The AFP journalist reported loud explosions from the city’s refugee camp and thick plumes of smoke rising from the area.

Vaccination ‘pauses’

In Gaza, Israeli artillery pounded western areas of Gaza City early Friday, an AFP journalist said, while a medical source at the southern Nasser Hospital said an Israeli strike killed three people near the southern city of Khan Yunis.

The World Health Organization said Israel had agreed to at least three days of “humanitarian pauses” in parts of Gaza, starting Sunday, to facilitate a vaccination drive after the first case of polio in a quarter of a century was recorded in the territory.

Israeli Prime Minister Benjamin Netanyahu said the measures were “not a ceasefire” in the nearly 11-month-old conflict.

In the West Bank, the army said it killed seven fighters on Thursday, including five fighters in Tulkarem refugee camp.

A military statement said one of the five was Muhammad Jaber, also known as Abu Shujaa, who Palestinian fighter group Islamic Jihad said was its commander in the nearby Nur Shams refugee camp.

Two other fighters were killed in Jenin on Thursday, the military said.

The Israeli assault has caused significant destruction, especially in Tulkarem, whose governor Mustafa Taqatqa described the raids as “unprecedented” and a “dangerous signal.”

The Palestinian Prisoners’ Club advocacy group said at least 45 people had been detained in the West Bank since Wednesday.
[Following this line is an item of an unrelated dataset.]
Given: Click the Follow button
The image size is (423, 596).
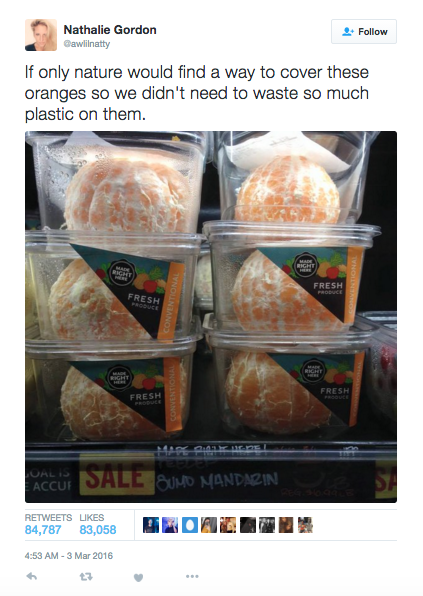Looking at the screenshot, I should 364,32.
An Israeli military spokesman said “10 wanted individuals were arrested.”

The United Nations said on Wednesday that at least 637 Palestinians had been killed in the territory by Israeli troops or settlers since the Gaza war began.

‘Basic sense of humanity’

In Gaza, the Israeli military said Thursday it had “eliminated dozens” of fighters in a day of combat and strikes.

Israeli shelling in the Jabalia refugee camp killed two people on Friday, the civil defence agency in the Hamas-ruled territory said.
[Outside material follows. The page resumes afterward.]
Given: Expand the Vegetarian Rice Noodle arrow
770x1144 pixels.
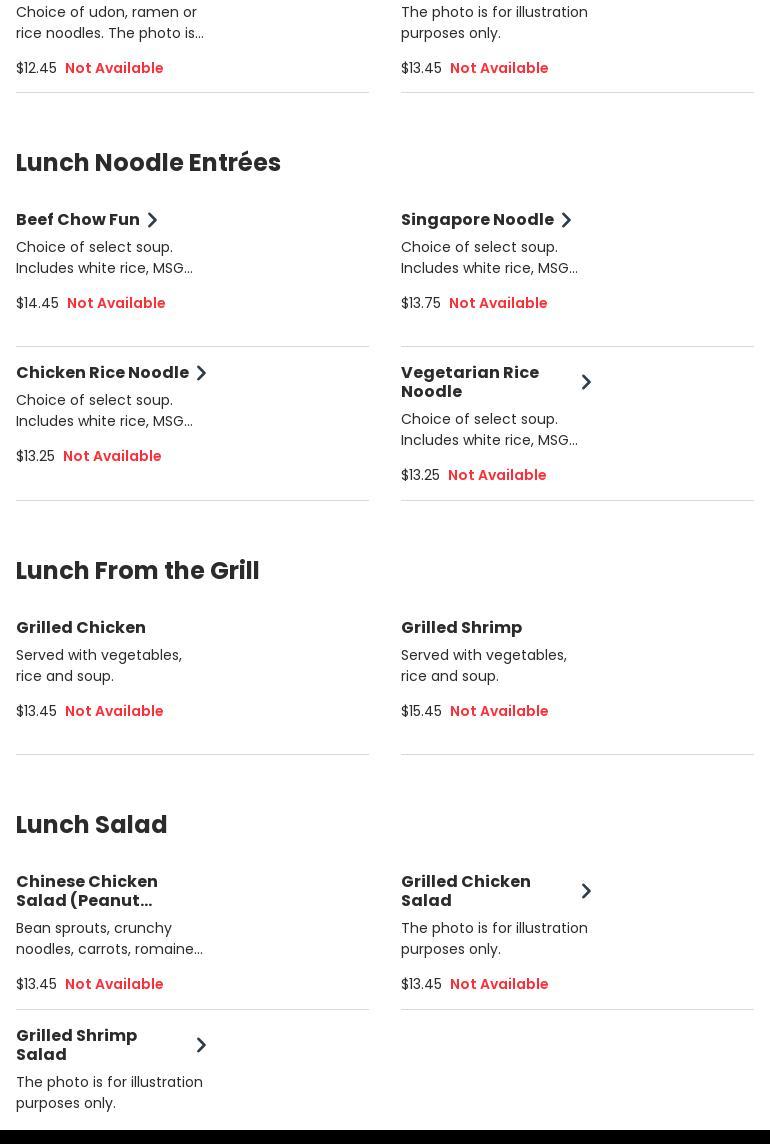Looking at the screenshot, I should point(586,382).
The UN had to halt the movement of aid and aid workers within Gaza on Monday due to a new Israeli evacuation order for the Deir el-Balah area, which had become a hub for its workers.

“More than 88% of Gaza’s territory has come under an (Israeli) order to evacuate at some point,” the acting head of the UN humanitarian office, Joyce Msuya.

She said civilians were being forced into just 11% of the Gaza Strip, already one of the most densely populated territories in the world before the war.

“What we have witnessed over the past 11 months... calls into question the world’s commitment to the international legal order that was designed to prevent these tragedies,” Msuya said.

“It forces us to ask: what has become of our basic sense of humanity?”

Israel’s military offensive has killed at least 40,602 people in Gaza, according to the territory’s health ministry. The UN rights office says most of the dead are women and children.

The war has devastated Gaza, repeatedly displaced most of its 2.4 million people and triggered a humanitarian crisis.

In central Gaza, some Palestinians returned to parts of Deir el-Balah after the military had amended a previous evacuation order.

Mohamed Abu Thuria told AFP he had “found massive destruction everywhere.”

Another displaced Gazans back in Deir el-Balah, Ibrahim al-Tabaan, said: “We lost everything.”